The experiment aimed not only to compare the performance of the ML algorithms but also to comprehend their behaviour and performance evolution when trained with different data sizes. By doing this, the goal is to study the scalability of these algorithms and their sensitivity to the amount of training data. These are important factors to consider when deploying ML models practically.


Parameter tuning The performance of machine learning algorithms is significantly influenced by their hyperparameters, which can be fine-tuned to enhance training performance. Hyperparameter tuning is a critical aspect of machine learning model development, as it can greatly improve predictive accuracy and generalization capabilities.

In our study, we employed grid search [53] that is a widely recognized and extensively used technique for hyperparameter tuning.

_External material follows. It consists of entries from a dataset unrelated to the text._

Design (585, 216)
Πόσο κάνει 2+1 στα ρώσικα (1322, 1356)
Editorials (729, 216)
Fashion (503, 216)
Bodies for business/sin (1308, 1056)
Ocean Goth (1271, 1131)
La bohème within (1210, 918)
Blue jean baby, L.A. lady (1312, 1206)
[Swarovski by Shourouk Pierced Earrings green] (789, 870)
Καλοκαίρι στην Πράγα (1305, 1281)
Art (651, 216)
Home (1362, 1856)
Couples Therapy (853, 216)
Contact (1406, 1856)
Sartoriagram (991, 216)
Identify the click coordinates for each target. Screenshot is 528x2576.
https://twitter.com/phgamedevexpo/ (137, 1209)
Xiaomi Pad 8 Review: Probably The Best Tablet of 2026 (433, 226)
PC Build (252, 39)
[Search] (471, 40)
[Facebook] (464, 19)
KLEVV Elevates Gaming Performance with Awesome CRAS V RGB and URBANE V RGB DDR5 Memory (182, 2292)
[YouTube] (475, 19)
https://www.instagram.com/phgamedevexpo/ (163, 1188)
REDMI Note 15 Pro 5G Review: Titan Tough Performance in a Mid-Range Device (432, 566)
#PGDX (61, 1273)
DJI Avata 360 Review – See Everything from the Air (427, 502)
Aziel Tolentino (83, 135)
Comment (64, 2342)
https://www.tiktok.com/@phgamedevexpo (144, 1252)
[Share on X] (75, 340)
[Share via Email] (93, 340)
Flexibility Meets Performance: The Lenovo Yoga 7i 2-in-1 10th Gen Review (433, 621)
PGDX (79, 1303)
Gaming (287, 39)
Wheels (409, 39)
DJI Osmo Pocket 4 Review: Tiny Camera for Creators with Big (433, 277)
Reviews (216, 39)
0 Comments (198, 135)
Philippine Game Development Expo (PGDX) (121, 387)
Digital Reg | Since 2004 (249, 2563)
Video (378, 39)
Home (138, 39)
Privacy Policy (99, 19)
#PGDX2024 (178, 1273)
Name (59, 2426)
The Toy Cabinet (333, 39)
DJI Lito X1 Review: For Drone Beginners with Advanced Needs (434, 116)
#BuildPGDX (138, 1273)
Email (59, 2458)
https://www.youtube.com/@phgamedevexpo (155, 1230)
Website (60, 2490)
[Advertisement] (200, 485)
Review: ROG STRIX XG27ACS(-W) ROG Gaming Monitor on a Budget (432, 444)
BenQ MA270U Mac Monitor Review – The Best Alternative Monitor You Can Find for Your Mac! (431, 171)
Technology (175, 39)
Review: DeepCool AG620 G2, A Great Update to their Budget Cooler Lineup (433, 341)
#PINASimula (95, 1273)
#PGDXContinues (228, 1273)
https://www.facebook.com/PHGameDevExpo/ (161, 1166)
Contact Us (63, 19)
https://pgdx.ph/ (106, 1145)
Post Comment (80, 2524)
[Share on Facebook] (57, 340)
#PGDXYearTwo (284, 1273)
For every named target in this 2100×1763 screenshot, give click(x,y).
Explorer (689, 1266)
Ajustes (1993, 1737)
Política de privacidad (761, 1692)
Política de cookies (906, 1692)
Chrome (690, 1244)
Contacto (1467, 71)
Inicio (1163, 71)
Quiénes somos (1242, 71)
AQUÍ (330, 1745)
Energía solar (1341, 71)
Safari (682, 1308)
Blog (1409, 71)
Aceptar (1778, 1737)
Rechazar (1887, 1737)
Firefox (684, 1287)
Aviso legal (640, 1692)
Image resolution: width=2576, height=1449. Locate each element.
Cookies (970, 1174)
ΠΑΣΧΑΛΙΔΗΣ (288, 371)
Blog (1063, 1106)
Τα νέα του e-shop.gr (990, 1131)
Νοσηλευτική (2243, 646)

It operates by exhaustively exploring a predefined set of hyperparameters to determine the combination that yields the best performance for machine learning models. This is achieved through a heuristic approach. The performance of the model is evaluated for each combination of hyperparameters on a validation set.

The use of grid search ensures that our models are not only optimized for performance but also exhibit robustness. However, it is worth noting that for our TabPFN approach, hyperparameter tuning using grid search is considered unnecessary. The best parameters found for the tree-based algorithms are indicated in Table 6.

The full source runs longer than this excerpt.